Support Questions
Find answers, ask questions, and share your expertise
Announcements
Alert: Welcome to the Unified Cloudera Community. Former HCC members be sure to read and learn how to activate your account here.

HDFS cluster with replication factor as 1, storing all blocks of a file in one data node. Is it a common behavior?

HDFS cluster with replication factor as 1, storing all blocks of a file in one data node. Is it a common behavior?

Contributor

Hi team,

I have 3 node HDFS cluster with replication factor as 1. I have copied 10GB file in to HDFS with “dfs hdfs -put” command then it was divided into 86 blocks of 128MB each. But all these 86 blocks were stored in one data node. Is it common behaviour?

I expected it to be distribute all 86 blocks across all 3 nodes?

Is there any configuration to do this distribution?

1 REPLY 1

Re: HDFS cluster with replication factor as 1, storing all blocks of a file in one data node. Is it a common behavior?

Expert Contributor

Hi,

Yes this is default behavior (if you're placing the file from within a data node).

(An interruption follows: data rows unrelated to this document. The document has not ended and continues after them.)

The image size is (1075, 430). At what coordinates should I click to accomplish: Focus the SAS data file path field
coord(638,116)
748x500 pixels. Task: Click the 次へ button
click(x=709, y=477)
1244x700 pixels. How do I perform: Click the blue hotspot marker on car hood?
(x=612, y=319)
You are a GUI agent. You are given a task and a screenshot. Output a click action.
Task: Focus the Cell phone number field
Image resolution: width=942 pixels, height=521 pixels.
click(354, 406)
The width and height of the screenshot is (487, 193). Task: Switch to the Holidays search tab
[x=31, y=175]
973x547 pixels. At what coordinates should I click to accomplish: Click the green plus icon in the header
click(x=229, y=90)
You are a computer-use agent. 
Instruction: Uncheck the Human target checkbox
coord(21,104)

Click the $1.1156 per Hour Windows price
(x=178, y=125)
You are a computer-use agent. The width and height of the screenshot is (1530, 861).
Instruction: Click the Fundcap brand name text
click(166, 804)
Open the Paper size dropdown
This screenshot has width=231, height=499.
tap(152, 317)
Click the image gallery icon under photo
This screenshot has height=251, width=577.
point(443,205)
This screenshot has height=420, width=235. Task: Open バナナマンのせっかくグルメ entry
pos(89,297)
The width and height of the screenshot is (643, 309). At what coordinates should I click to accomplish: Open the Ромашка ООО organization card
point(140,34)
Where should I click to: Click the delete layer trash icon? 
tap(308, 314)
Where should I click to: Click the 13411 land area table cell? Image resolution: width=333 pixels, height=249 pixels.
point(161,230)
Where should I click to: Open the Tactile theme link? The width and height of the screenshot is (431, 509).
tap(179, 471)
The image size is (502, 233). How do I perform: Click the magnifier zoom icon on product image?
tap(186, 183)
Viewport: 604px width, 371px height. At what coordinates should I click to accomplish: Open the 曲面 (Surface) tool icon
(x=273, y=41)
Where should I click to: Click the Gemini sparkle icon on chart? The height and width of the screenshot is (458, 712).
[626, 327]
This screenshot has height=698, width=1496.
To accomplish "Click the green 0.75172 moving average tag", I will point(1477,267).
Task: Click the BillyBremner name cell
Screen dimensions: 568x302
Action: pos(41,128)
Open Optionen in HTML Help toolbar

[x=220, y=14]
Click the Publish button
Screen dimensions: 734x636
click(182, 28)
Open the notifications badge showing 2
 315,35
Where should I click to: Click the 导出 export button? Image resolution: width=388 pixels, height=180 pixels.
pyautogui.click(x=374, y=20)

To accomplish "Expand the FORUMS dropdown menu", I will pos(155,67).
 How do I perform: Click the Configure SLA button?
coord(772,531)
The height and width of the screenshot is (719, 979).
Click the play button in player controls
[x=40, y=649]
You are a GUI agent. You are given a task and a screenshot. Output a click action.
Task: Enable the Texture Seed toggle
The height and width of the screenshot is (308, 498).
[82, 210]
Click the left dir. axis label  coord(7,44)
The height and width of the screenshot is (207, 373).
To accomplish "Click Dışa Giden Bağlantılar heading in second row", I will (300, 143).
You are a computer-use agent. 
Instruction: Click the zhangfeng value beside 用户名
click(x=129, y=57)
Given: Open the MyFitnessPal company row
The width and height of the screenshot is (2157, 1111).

You can have them distributed by issuing hadoop fs -put command from a client that isn't running DataNode.

According to docs:

* The replica placement strategy is that if the writer is on a datanode,
 * the 1st replica is placed on the local machine, 
 * otherwise a random datanode. The 2nd replica is placed on a datanode
 * that is on a different rack. The 3rd replica is placed on a datanode
 * which is on the same rack as the first replica.